When We Can't Handle It


How many times have we heard the phrase "God doesn't give you more than you can handle"? Often it comes from Christians who mean it to be an encouraging word of wisdom in hard times, or when we don't have the words to comfort someone who is struggling.

But when life is truly falling to ruins around you, this statement can feel like a stab in the heart. If God doesn't give me more than I can handle, why am I failing at handling this? My spirit in shambles and my life turned upside-down. There's no way I can fix this.  And you're right. You can't fix it. This notion that God only allows us to go through handle-able troubles is entirely unbiblical and untrue, and is illustrated many times in Scripture!
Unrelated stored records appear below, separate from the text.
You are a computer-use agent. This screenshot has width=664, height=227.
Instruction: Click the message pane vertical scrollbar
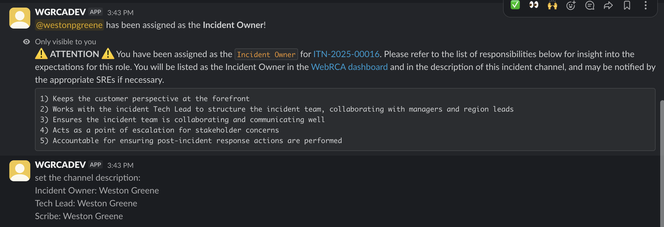pos(662,163)
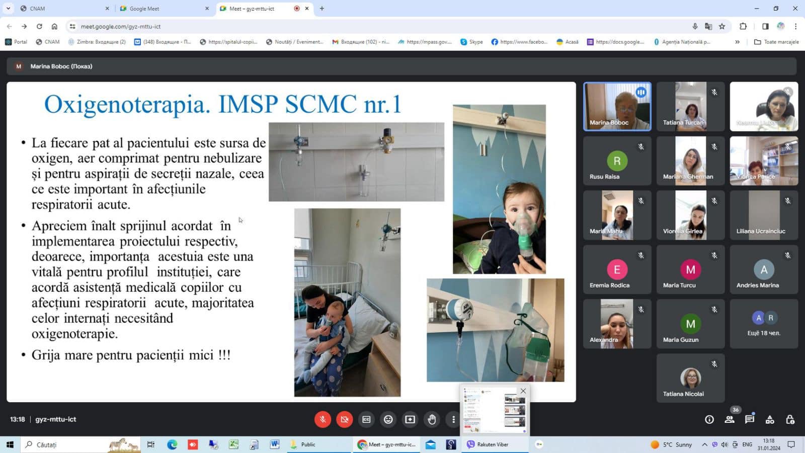
Task: Expand the hidden bookmarks chevron
Action: tap(737, 42)
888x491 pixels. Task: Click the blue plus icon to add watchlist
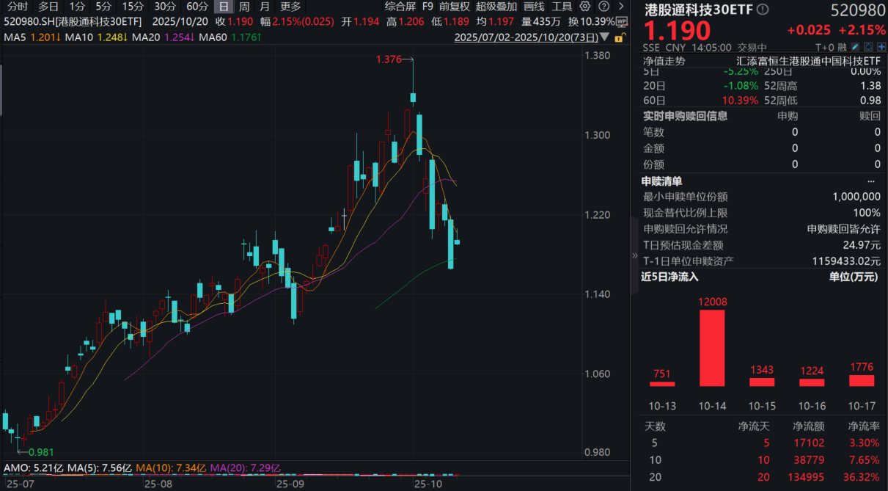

In one of Paul's letters to the church in Corinth, he says, "For we do not want you to be unaware, brothers, of the affliction we experienced in Asia. For we were so utterly burdened beyond our strength that we despaired of life itself. Indeed, we felt that we had received the sentence of death. But that was to make us not rely on ourselves, but on God, who raises the dead. He delivered us from such a deadly peril, and he will deliver us. On him we have set our hope, that he will deliver us again." (2 Corinthians 1:8-10)

Paul, one of the main builders of the New Testament church, was "utterly burdened beyond his strength." I may be taking a wild stab at this, but that doesn't sound like he's "handling it" to me. No doubt, planting churches in places that have never experienced Jesus is hard work! No doubt, being essentially wanted and persecuted by the Jewish leaders of faith is draining! But this was where God sent Paul, into this place that made him "despair life itself". That doesn't quite line up with our common, American saying of "God doesn't give you more than you can handle."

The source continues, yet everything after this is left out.